A four member Nevada parole board voted to release 70-year-old former star athlete, who was acquitted in a sensational double-murder trial that gripped America two decades ago, after an often emotional hearing that included testimony from his daughter and one of the victim.
Simpson participated in the proceedings by live video feed from Lovelock Correctional Center, about 100 miles (161 km) from the parole board's office in Carson City.
He bowed his head and appeared to be in tears as the four-member board voted unanimously to grant parole. He then stood and clasped his hands as he thanked them repeatedly.
"I've done my time, I've done it as well and respectfully as anyone can," Simpson said during his testimony. "None of this would have happened if I'd had better judgment."
Among reasons the board gave for its decision was that Simpson had complied with prison rules during his incarceration, had no prior criminal convictions and posed a minimal safety risk to the public.
Simpson said he was ready for life outside prison, to spend time with his children and friends and could handle the public attention he would get on the outside.

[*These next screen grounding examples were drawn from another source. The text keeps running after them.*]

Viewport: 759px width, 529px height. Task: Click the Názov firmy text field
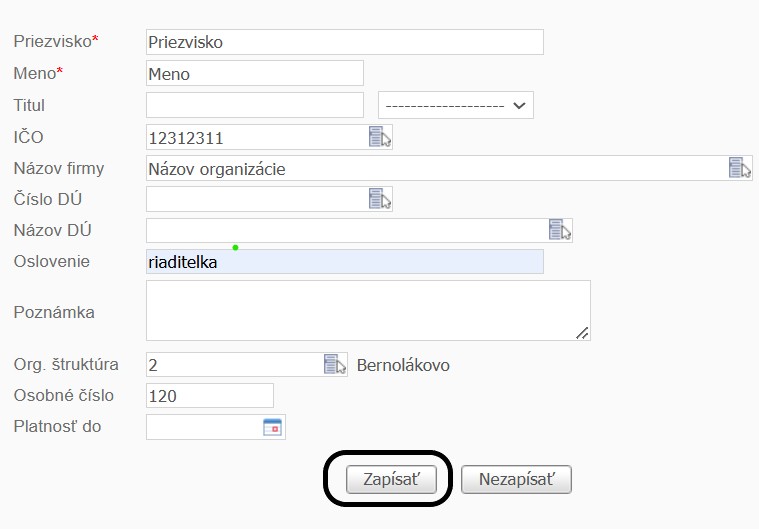click(435, 168)
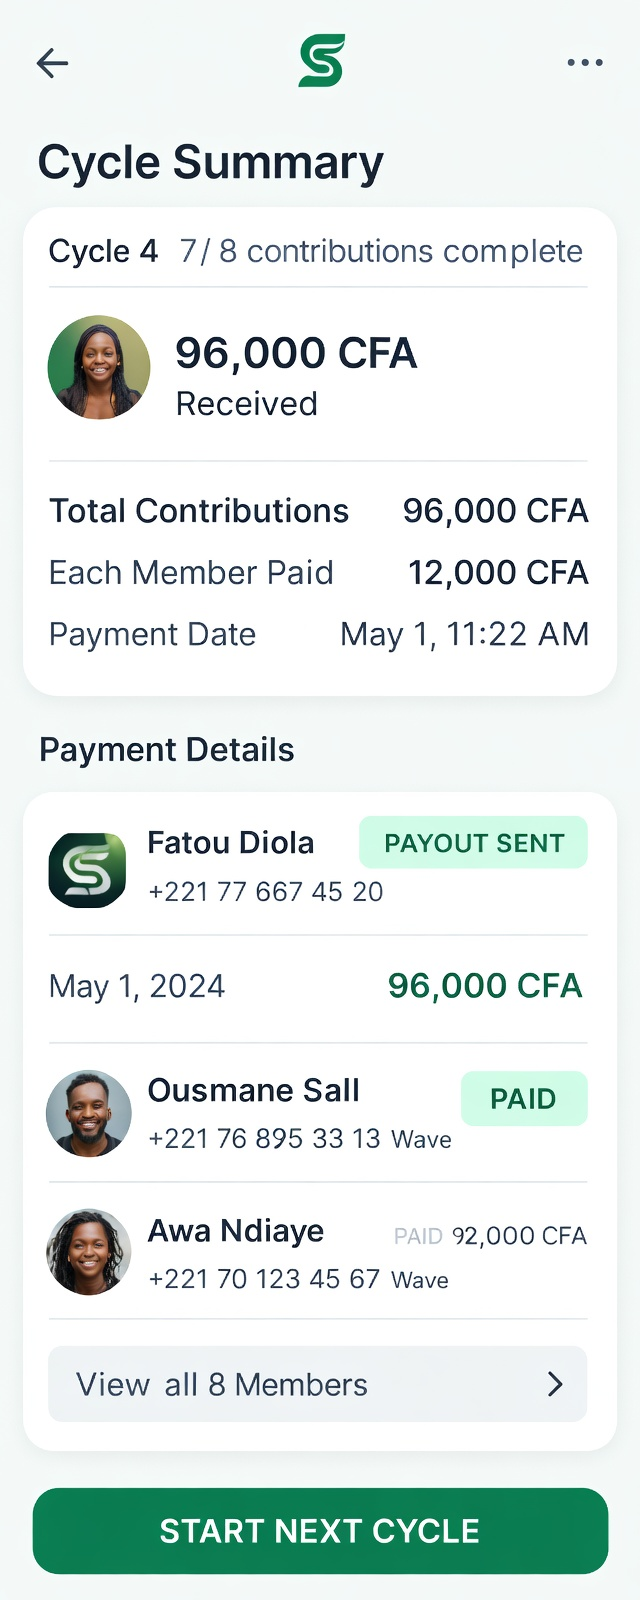Tap the recipient's profile photo beside 96,000 CFA
The height and width of the screenshot is (1600, 640).
tap(99, 367)
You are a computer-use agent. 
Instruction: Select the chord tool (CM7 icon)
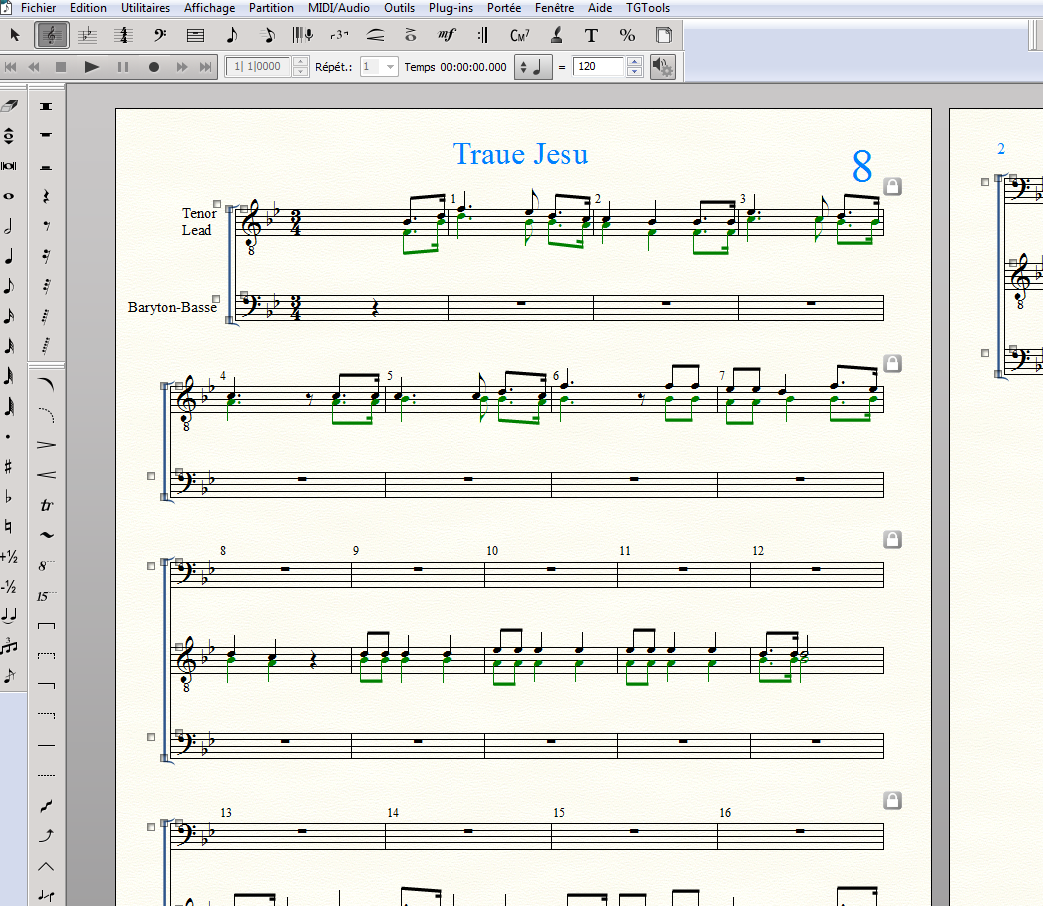tap(519, 35)
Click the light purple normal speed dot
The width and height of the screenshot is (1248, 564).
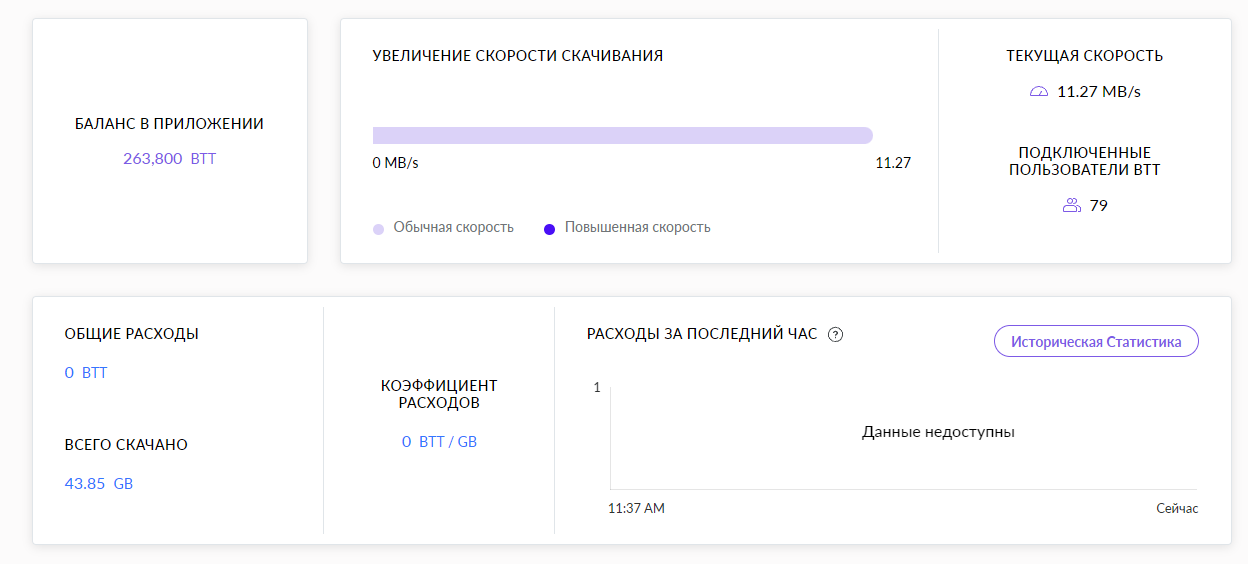point(379,229)
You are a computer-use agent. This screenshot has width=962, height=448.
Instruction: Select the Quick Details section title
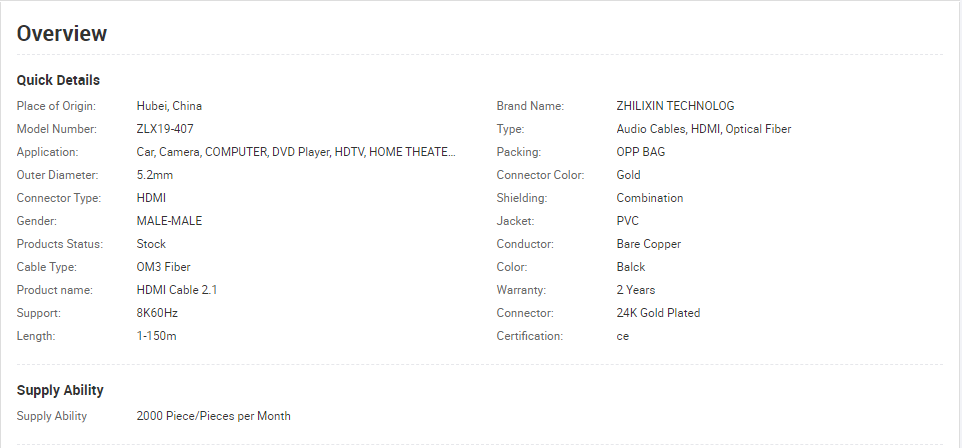tap(58, 80)
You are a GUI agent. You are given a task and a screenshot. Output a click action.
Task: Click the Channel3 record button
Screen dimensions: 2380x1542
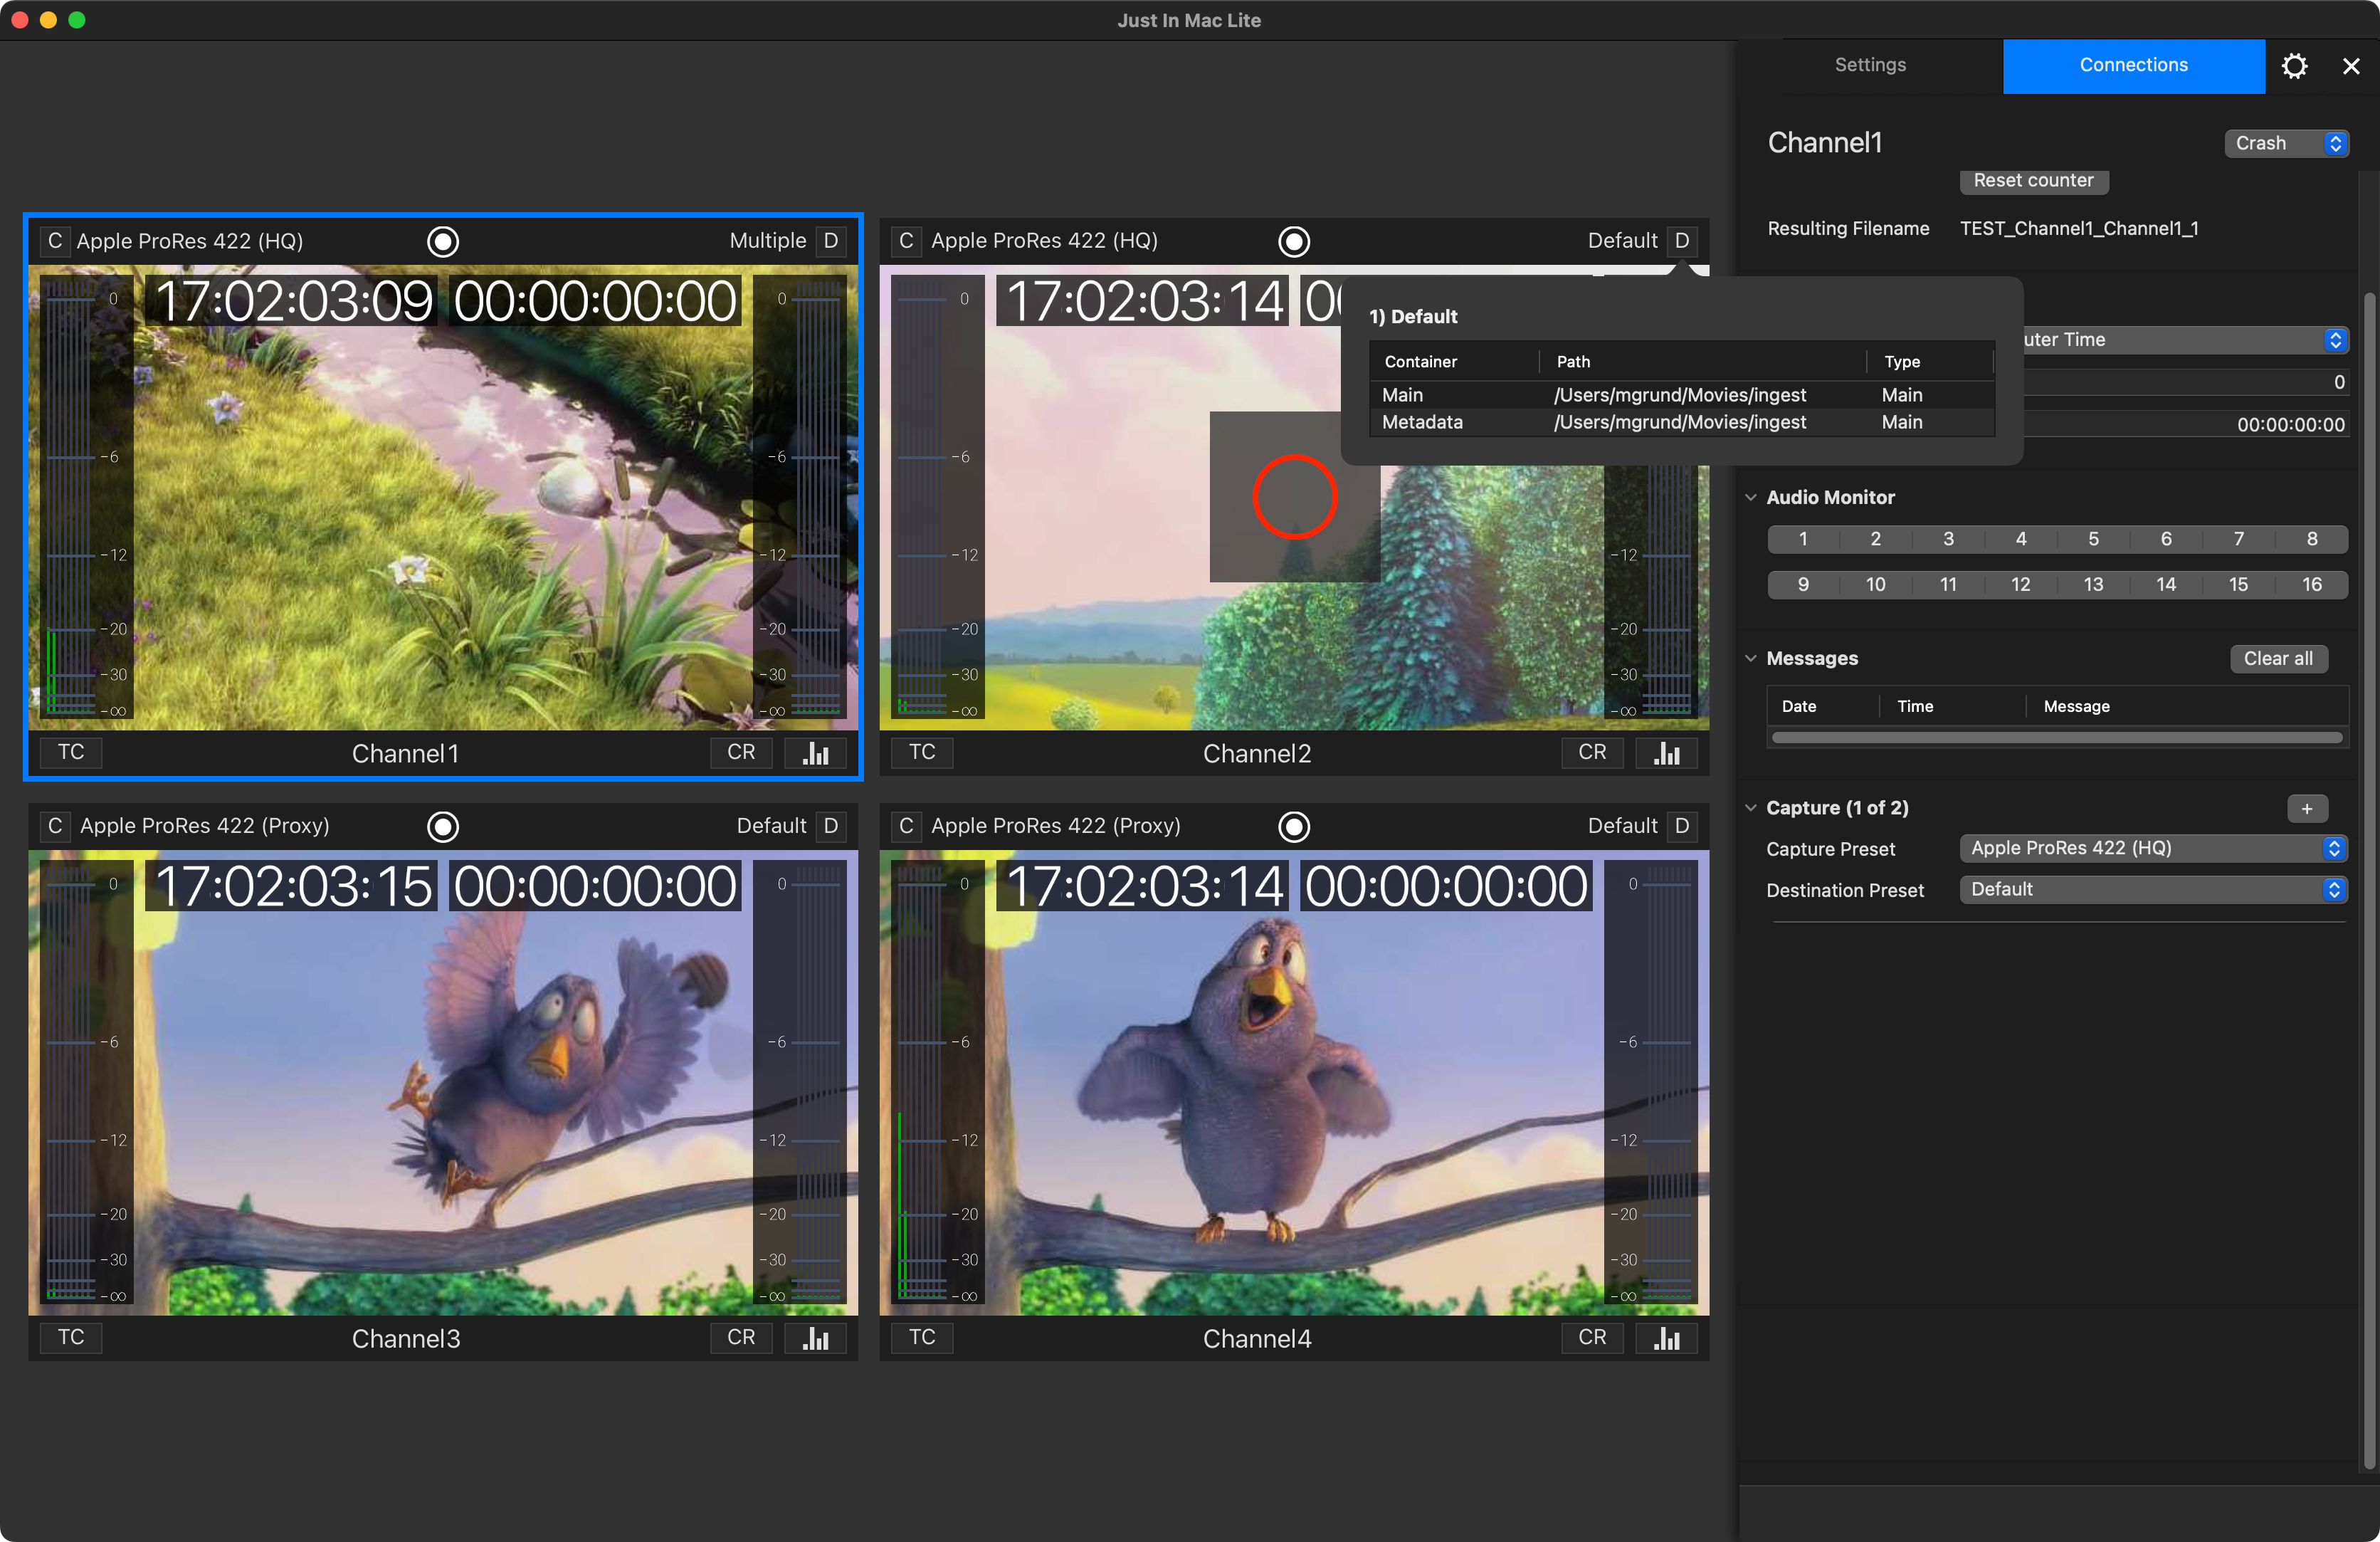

“I’m not a guy that has conflicts in the street, I don’t expect to have any when I leave here” he told the parole board.
Bruce Fromong, a robbery victim, said Simpson was “a good man” who made a mistake and should now be released as he deserved “a second chance.”
During the hearing, board members also heard testimony from Simpson's adult daughter, Arnelle, and from Bruce Fromong, one of two sports memorabilia dealers he was convicted of robbing at gunpoint on September 13, 2007.